Reproduisez telles quelles les lignes en commençant par celle qui contient « Where should I » et en terminant par celle qui contient « pyautogui.click(x=362, y=361) ».

◆ Données de l'exercice
◇ ◇ ◇ ◇ ◇
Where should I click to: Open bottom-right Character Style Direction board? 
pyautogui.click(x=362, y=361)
◇ ◇ ◇ ◇ ◇
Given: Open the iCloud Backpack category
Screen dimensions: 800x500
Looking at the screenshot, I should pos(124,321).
◇ ◇ ◇ ◇ ◇
◆ La solution
Where should I click to: Open bottom-right Character Style Direction board? 
pyautogui.click(x=362, y=361)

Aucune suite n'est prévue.